At the moment, the organizations making the biggest difference are companies themselves. Certain American businesses have recognized the need for paid time off for new parents, often regardless of gender, and have changed their benefits packages accordingly. While there is still a lot to be done when it comes to improving parental leave offerings in the U.S., these are the companies that are doing something right. Here’s to hoping that others will follow their lead.
1. Netflix (Benefits Rating: 4.2)
The TV and movie streaming giant is currently the leader in parental leave benefits and was one of the first companies to announce a new and improved plan for their employees. Their policy, which was introduced in August 2015, allows full-time workers to receive up to a full year of paid time off when they become parents. The policy applies to both new mothers and fathers, and employees can take time off, return to work, and then take more time off within that year if needed. Regardless of how much time they take, they’re paid their full salary. Pretty amazing, right?
2. Bill & Melinda Gates Foundation (Benefits Rating: 4.9)

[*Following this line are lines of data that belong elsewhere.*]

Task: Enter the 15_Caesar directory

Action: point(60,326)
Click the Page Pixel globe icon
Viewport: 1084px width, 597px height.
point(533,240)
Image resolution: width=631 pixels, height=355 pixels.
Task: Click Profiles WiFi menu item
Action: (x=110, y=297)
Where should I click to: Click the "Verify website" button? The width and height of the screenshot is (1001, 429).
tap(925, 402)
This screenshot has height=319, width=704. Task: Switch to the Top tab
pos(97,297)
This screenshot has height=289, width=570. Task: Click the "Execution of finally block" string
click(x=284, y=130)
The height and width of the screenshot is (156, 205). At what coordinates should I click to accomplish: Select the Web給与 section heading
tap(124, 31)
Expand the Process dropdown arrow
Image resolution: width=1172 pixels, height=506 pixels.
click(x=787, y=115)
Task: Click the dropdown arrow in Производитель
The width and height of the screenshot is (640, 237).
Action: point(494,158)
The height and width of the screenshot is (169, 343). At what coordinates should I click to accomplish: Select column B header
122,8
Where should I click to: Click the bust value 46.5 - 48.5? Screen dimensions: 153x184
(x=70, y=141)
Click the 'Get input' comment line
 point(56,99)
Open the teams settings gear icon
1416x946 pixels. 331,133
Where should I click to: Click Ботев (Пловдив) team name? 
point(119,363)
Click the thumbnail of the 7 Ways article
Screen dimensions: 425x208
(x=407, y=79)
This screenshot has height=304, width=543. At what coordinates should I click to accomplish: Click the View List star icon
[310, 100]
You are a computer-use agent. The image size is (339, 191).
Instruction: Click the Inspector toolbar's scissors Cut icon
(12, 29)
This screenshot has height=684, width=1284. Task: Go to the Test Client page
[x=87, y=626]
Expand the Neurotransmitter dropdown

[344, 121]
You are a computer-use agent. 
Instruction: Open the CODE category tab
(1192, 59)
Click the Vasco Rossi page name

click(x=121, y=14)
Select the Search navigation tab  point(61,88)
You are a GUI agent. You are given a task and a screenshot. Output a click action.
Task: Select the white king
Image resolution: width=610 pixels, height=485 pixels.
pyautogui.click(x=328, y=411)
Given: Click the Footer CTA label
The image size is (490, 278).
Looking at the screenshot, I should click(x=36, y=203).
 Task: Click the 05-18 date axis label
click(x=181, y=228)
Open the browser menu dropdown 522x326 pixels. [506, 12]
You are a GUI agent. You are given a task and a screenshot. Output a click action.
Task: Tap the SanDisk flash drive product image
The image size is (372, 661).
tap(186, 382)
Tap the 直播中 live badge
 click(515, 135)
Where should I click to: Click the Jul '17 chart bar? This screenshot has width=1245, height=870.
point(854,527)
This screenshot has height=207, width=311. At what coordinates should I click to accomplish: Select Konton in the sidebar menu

Announced just a few months after Netflix’s revolutionary policy, the charitable organization’s parental leave policy is very similar and offers new parents up to 52 weeks of paid leave during the first year after their child’s birth. “This will enable parents to participate more fully in their children’s lives, while also allowing them the flexibility and financial certainty to meet the needs of their growing families,” said Steven Rice, the foundation’s chief human resources officer. “Ultimately, our parental leave program is focused on healthier babies, parents who are able to thrive professionally, and strong and resilient families.”
3. Etsy (Benefits Rating: 4.4)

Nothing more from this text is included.